Ada ekspresi bangga di wajah ibunya saat Ramsdale melakukan debutnya di Emirates untuk pertama kalinya. Sedangkan ayahnya sangat khawatir ketika melihat anaknya terus menerus harus memainkan bola dari belakang.

“Dia membencinya,” Ramsdale tertawa. “Apa lagi sekarang. Dia mengatakan kepada saya minggu demi minggu untuk berhenti mengopernya ke lini tengah karena itu memberinya serangan jantung.

“Saya pikir di tahun-tahun sebelumnya sebaliknya, ibu saya mungkin yang berjuang, dengan kekalahan dan degradasi dan hal-hal lain. Saya pikir itu lebih memengaruhinya daripada dia, dia tahu tipe orang seperti saya. Sekarang sebaliknya, di mana saya memiliki banyak tanggung jawab pada bola dan itu memberinya lebih banyak serangan jantung daripada ibu saya.

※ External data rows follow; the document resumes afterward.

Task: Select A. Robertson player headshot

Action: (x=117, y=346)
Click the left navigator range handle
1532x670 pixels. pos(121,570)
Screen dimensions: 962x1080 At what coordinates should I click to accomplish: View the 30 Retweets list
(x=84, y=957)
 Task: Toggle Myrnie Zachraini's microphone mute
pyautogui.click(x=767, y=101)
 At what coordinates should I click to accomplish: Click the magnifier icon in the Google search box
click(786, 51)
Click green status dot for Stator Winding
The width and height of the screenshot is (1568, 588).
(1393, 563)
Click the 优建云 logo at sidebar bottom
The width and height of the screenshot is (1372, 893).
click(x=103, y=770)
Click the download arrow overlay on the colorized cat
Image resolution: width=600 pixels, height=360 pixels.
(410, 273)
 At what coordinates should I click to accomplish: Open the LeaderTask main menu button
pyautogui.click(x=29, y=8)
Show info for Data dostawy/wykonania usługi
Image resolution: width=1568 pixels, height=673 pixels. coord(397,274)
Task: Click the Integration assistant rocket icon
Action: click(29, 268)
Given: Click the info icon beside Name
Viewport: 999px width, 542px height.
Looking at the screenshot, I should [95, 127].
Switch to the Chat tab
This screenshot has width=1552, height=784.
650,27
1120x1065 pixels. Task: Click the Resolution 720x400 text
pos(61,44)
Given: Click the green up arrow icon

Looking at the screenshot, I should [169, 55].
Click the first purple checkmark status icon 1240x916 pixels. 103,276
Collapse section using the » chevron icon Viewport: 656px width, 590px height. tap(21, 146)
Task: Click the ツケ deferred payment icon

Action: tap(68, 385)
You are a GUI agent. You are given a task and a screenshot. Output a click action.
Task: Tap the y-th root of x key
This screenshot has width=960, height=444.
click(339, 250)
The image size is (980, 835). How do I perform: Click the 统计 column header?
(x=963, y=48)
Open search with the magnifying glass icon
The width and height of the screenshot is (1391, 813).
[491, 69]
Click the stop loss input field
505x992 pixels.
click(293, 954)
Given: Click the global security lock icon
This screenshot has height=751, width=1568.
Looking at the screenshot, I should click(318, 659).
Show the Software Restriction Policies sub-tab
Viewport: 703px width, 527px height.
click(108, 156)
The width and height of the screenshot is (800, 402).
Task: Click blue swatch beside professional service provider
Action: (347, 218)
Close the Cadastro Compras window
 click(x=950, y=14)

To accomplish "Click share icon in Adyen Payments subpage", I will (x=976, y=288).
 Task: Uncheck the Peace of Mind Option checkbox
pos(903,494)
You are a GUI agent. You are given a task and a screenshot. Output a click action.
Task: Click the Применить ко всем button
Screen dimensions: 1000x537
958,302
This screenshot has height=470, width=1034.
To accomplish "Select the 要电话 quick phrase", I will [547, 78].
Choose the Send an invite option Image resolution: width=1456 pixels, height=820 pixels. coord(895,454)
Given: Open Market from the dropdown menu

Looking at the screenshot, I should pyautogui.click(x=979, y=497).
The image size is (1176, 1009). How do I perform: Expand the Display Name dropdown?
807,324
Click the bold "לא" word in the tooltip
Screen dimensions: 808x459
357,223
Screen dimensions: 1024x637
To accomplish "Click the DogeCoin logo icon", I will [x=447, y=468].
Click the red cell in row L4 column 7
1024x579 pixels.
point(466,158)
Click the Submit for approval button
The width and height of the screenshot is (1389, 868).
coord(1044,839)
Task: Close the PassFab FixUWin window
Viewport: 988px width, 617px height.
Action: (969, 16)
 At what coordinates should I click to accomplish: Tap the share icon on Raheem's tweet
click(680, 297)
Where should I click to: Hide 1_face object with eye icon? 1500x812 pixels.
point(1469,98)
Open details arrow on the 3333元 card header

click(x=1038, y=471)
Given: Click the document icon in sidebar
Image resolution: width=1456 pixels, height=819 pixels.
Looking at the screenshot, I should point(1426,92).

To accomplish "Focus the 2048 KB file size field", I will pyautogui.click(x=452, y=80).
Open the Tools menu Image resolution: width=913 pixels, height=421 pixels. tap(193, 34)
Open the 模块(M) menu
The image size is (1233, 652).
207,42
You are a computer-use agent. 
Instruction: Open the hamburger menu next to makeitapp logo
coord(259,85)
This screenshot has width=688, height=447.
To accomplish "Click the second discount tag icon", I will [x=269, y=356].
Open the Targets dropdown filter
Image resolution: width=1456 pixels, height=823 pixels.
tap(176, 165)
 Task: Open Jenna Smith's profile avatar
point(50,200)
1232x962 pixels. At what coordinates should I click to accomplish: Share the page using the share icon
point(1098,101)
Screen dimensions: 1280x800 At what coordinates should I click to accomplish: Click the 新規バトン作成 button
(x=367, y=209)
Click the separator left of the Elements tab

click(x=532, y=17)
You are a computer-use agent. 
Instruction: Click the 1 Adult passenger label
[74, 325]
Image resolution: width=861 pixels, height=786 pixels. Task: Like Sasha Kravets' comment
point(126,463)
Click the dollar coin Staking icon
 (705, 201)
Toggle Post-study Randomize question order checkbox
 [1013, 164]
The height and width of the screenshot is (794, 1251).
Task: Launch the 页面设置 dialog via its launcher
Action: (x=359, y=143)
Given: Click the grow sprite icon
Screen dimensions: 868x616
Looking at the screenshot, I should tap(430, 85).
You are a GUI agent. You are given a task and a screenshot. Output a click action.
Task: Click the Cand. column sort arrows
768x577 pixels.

Dia berjalan masuk dan keluar dari kotak 24/7 sepanjang pertandingan. Itu salah satunya,” pungkas pemain berusia 24 tahun itu.

Simak :   Usai Mo Salah, Liverpool Kini Perpanjang Kontrak Diogo Jota

Kehidupan keluarga sangat penting bagi Ramsdale. Dia mendedikasikan semua yang telah dia capai dalam karirnya untuk orang tuanya. Tanpa mereka, Ramsdale tidak akan bekerja keras dalam karirnya sebagai penjaga gawang. Ia berharap jika penggemar mengambil sesuatu dari film dokumenter Amazon, betapa sulitnya menjadi pesepakbola elit bagi para pemain dan orang-orang terdekatnya.

“Ini adalah salah satu pekerjaan terbaik di dunia tetapi salah satu yang terburuk pada saat yang sama Jangan salah paham bukan saya yang berkhotbah seperti ‘Oh semuanya kasihanilah kami’ tetapi waktu jauh dari keluarga, anak-anak, hidup dari barang bawaan, bepergian ,” dia berkata.

“Tekanan yang Anda berikan pada diri sendiri, tekanan yang Anda miliki dalam hal basis penggemar. Suatu akhir pekan Anda hidup di cloud sembilan dan memenangkan pertandingan, dan minggu berikutnya Anda kalah melawan tim yang seharusnya tidak Anda kalahkan dan itu adalah malapetaka dan kesuraman.”

“Saya hanya berharap dengan apa yang dikatakan para penggemar, kami dapat melihat bahwa kami hanya manusia, dan Anda dapat melihat kami menikmati diri kami sendiri, tetapi terkadang, kami menderita bersama. Saya pikir itu hal yang paling sulit untuk keluar. Semua orang berpikir sepak bola itu mudah, Anda berada di lapangan selama dua atau tiga jam dan Anda pulang, tetapi tidak seperti itu. Anda sedang bepergian 24/7, Anda berada di gym. Tapi, seperti yang saya katakan, bukan saya yang mengeluh bahwa kami menginginkan simpati, itu hanya fakta pekerjaan,” tambahnya.